Mr Osborne boasts of such facts in one breath; in the other, he dodges. Yesterday, he appeared to slacken purse strings thanks to an economy returning to health. In reality, he was trading on sharp accounting. His appropriation of the asset value of housing associations has, allegedly, improved the national balance sheet. Meanwhile, Office for Budget Responsibility (OBR) projections allow him to treat the future as the present. So the Chancellor can “spend” a billion here or there.

There is a problem or two in this. First, the OBR’s forecasting record is awful, especially when it comes to tax receipts and deficit figures. Secondly, Mr Osborne’s ability to peer into the future is questionable. Just five and a half years ago, he predicted that yesterday’s statement would mark the end of the UK’s deficit. In reality, we are not yet half way there.

Thanks only to the questionable annexation of housing-association book value, and to the OBR’s helpful view of tax receipts, debt is forecast to be 82.5 per cent of the UK’s GDP rather than 83.6 per cent. From this, Mr Osborne’s largesse flows. Thanks to this, he will not be the Tory leadership candidate who cuts “real terms protection” for the police, alienates pensioners, or angers underpaid working “strivers”.

Given that he and David Cameron have “protected” around 60 per cent of departmental spending with guarantees for health, education, overseas aid, pensioners, defence, the Foreign Office (as of yesterday), and much else besides, the Chancellor has painted himself into a corner.

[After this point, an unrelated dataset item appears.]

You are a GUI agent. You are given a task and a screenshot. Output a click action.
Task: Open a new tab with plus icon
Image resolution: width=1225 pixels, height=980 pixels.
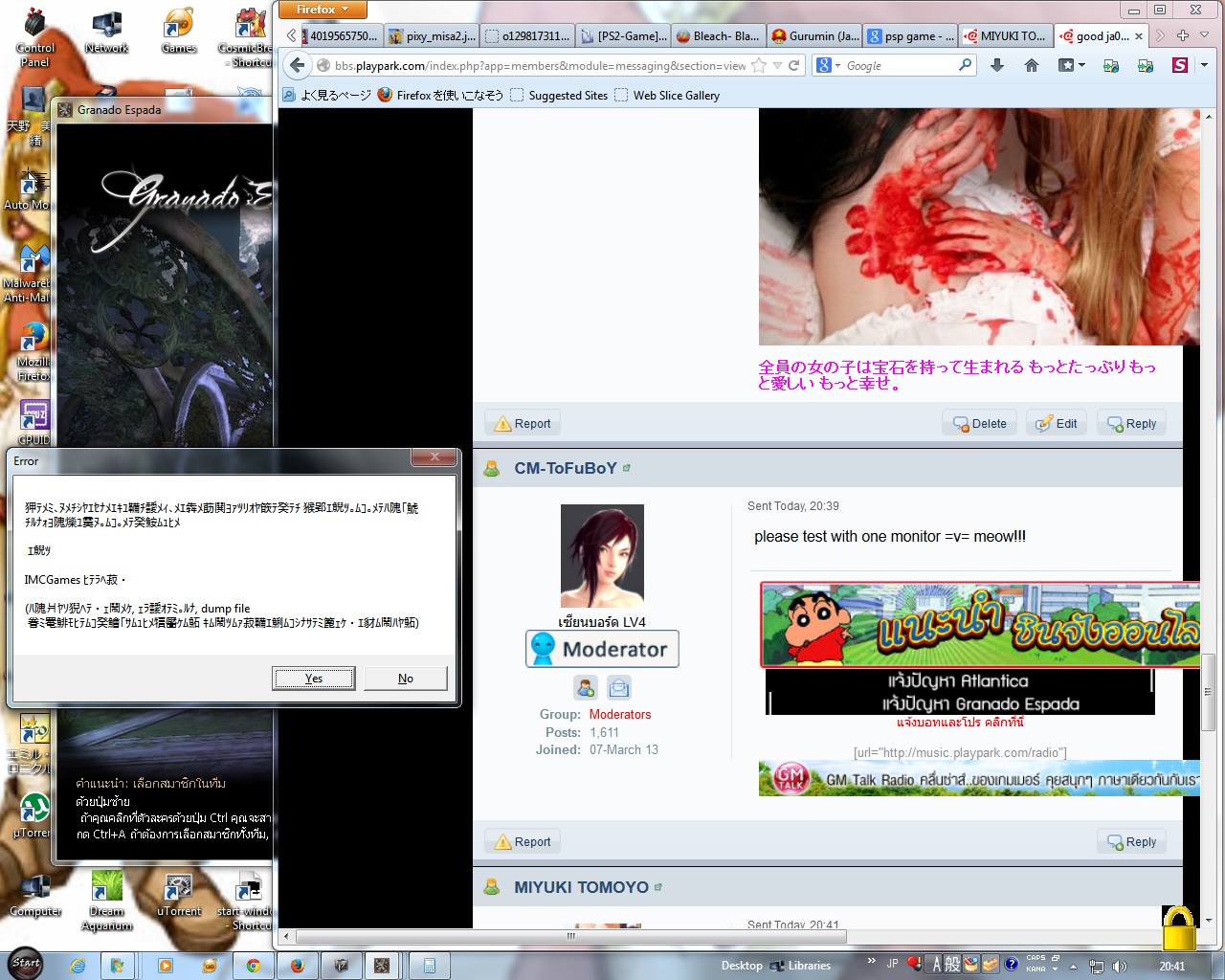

Reheated promises on housebuilding and “progressive” intent will not help. So Mr Osborne returns, time and again, to a £250 billion welfare bill.

Much of that is for untouchable pensioners, many of whom happen to vote Tory. Much of the rest is hard to nominate if you realise, finally, that punishing the working poor is bad politics. Where does the Chancellor go next if he intends to have his party accepted as “the mainstream representatives of the working people of Britain”? Raiding the incomes of prospective voters does nothing for your election chances, or your tax receipts.

Yesterday, Mr Osborne was pugnacious. An incoherent official Opposition counts as a stroke of luck, but his creative accounting is becoming obvious. Year after year, the Chancellor kicks the can of debt and deficit down the road. When he decides to squeeze business – with an apprentice levy and other measures – nature’s Tories grow restive. Then what?

If the rosy hue Mr Osborne claims to see at the road’s end was dawn’s light, much would be forgiven. We have heard that song before, however. The abandonment of tax-credit reform yesterday was an ideologue’s surrender, and a victory for common sense. What lesson will a pragmatic Chancellor take? Try this: he has just shown himself to be doggedly wrong, for months on end, to the tune of £4.5bn.

For reasons inadequately explored, the OBR nevertheless sees grand times ahead for tax receipts and growth. Mr Osborne meanwhile banks, in billions, on low inflation for years to come. He and an independent office are, magically, again, in tune. Still the melody sounds like an improvisation: on fiddles.